In the early 1960s, following significant population growth, the council led by the mayor, Roger Prévot, decided to demolish the old town hall and to erect a modern building on the same site. After the demolition of the old building had been completed, construction of the new building started in 1963. The new building was designed in the modern style, built in concrete and glass and was officially opened by the prefect of Hauts-de-Seine, Claude Boitel, on 20 February 1965.

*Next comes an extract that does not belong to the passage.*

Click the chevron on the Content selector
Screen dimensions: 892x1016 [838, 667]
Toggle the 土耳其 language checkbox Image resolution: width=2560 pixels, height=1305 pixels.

The original design involved a symmetrical main frontage of three bays facing onto the street (the left-hand section of the current complex). It featured a flight of steps leading up to a three-storey glass frontage flanked by blind concrete walls, which bore the inscription "Hôtel de Ville" de Villeneuve-la-Garenne on the left, and a clock, superimposed on the town's coat of arms, on the right. Internally, the principal room was the Salle du Conseil (council chamber).

In the early 1990s, the complex was extended to the east to create an administration centre, based on a design by Bernard Simon and Pascal Guerrier. The extension consisted of a new two-storey office block which was also projected forward and connected to the original structure by a four-storey steel and glass bridge. An extensive programme of works to refurbish the administrative centre was initiated in May 2025.